Senin, 18 November 2019
Sabtu, 14 September 2019
Haul Syekh Abdul Qohar (Sunan Ngampel)
Event besar di bulan Muharram di Kabupaten Blora sudah pasti ziarah para wali atau kyai besar yang berperan besar dalam dakwah Islam di tanah Blora.
Yang paling populer itu Syekh Abdul Qohar atau yang para penduduk Blora menyebutnya Sunan Ngampel karena beliau dimakamkan di Desa Ngampelgading kecamatan Blora. Tolong jangan tertukar dengan sebutan Sunan Ampel salah satu walisongo.
Menurut manuskrip, Sunan Ngampel ini masih memiliki darah biru. Beliau putra Hadiwijaya alias Joko Tingkir yang jadi Sultan Pajang dari istri yang seorang putri dari kerajaan Demak.
Acara haul Syekh Abdul Qohar tahun ini diselenggarakan tanggal 9-14 September 2019.
Seperti biasa acaranya meriah oleh banyaknya para peziarah yang berdoa di makam. Ada yang dari wilayah Blora, daerah Rembang khususnya daerah Bulu-Sulang. Tumplek blek memenuhi area makam hingga puncak acaranya yang diisi dengan pengajian.
Yang umum tiap tahunnya yakni para pedagang mainan, boneka, sepatu-sandal, baju-kaos, kerudung, peralatan masak, dan aksesoris.

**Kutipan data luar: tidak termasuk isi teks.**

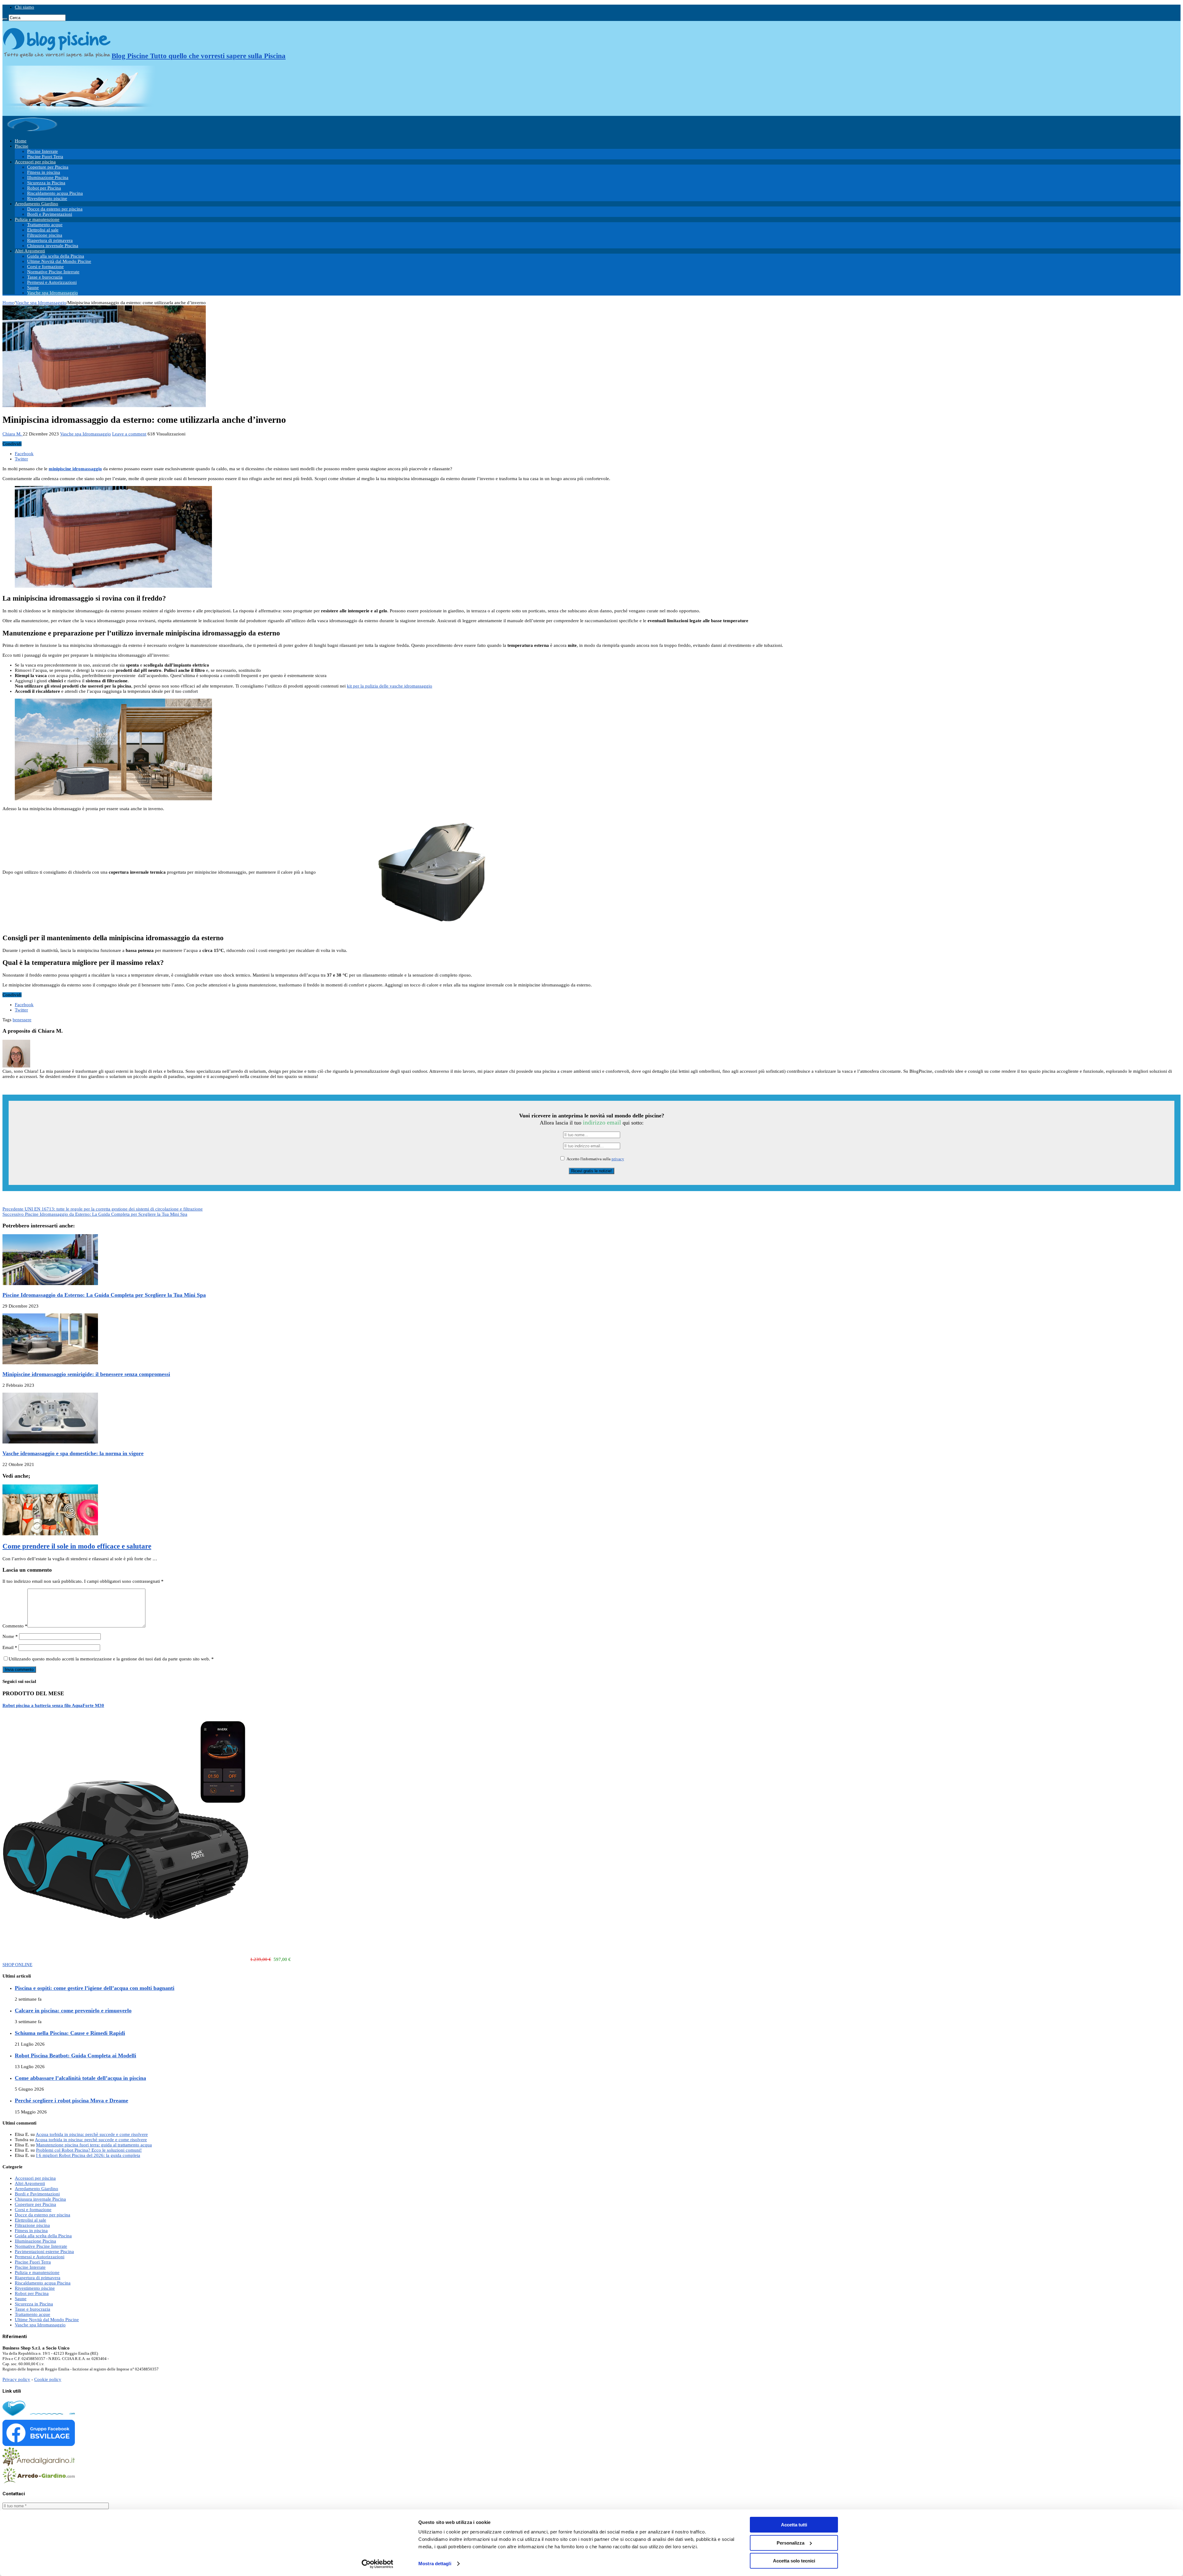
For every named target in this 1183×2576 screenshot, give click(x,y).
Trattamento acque (45, 224)
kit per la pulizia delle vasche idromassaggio (389, 686)
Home (20, 140)
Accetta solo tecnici (794, 2560)
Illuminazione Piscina (47, 177)
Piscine (21, 146)
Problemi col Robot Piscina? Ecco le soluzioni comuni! (89, 2150)
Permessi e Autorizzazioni (52, 282)
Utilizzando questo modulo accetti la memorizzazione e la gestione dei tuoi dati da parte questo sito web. (111, 1658)
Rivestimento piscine (47, 198)
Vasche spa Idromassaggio (52, 292)
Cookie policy (47, 2379)
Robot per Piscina (44, 188)
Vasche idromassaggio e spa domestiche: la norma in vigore (73, 1453)
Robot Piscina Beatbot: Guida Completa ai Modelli (75, 2055)
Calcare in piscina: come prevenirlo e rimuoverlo (73, 2010)
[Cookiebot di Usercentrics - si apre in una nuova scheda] (377, 2564)
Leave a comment (129, 433)
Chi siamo (24, 7)
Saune (33, 287)
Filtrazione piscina (44, 235)
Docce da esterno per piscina (55, 208)
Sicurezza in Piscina (46, 182)
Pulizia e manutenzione (37, 219)
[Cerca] (4, 19)
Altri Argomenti (30, 250)
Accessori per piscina (35, 161)
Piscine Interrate (42, 151)
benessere (22, 1019)
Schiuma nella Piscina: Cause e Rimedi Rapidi (70, 2033)
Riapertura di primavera (50, 240)
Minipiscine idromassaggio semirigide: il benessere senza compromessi (86, 1374)
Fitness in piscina (43, 172)
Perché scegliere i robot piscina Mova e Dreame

Itu yang umum dijual saat ada acara besar. Khusus di acara haul para kyai besar, yang biasanya diburu para peziarah yakni jajanan jenang. Nggak afdol kalau ikutan acara haul kalau nggak beli jenang.
Jajanan jenang ini aslinya dari Kudus. Tapi, penduduk Blora mulai mengembangkan jajanan jenang dengan berbagai rasa seperti jenang isi kelapa, jahe, dan nangka. Tahun ini ada yang baru yakni jenang rasa susu moca dan durian.

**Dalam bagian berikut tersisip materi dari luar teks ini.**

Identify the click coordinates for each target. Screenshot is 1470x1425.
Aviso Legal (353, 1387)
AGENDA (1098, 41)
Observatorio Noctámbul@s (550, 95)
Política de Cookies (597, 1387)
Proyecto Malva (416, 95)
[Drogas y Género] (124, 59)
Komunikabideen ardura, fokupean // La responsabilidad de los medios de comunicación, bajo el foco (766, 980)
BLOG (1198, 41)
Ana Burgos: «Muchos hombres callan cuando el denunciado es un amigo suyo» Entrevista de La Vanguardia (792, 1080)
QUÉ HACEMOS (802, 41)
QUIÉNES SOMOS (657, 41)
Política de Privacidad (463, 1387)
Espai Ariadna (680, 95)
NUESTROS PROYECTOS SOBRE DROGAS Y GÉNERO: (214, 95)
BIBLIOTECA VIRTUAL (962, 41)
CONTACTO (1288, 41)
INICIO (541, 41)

Selain jenang, ada juga makanan tradisional lainnya yang ikutan eksis. Yakni kerak telur, makanan khas orang Betawi. Di tahun sebelumnya tahun 2018 para penjual kerak telur cukup banyak bertebaran, tapi tahun ini aku hanya menjumpai dua saja. Telur yang digunakan ada yang telur ayam dan ada pula yang telur bebek. Harganya Rp 15.000,00 yang membuatku enggak mau beli. Uangnya nggak cukup soalnya.
Selain kerak telur, ada pula penjual lontong tuyuhan. Makanan ini khas dari daerah Rembang. Tepatnya Lasem yang konon kisahnya menyangkut cerita Sunan Bonang (kala bermukim di daerah Lasem Rembang) dan Blacak Ngilo yang bermukim di daerah sekitar Cepu-Menden.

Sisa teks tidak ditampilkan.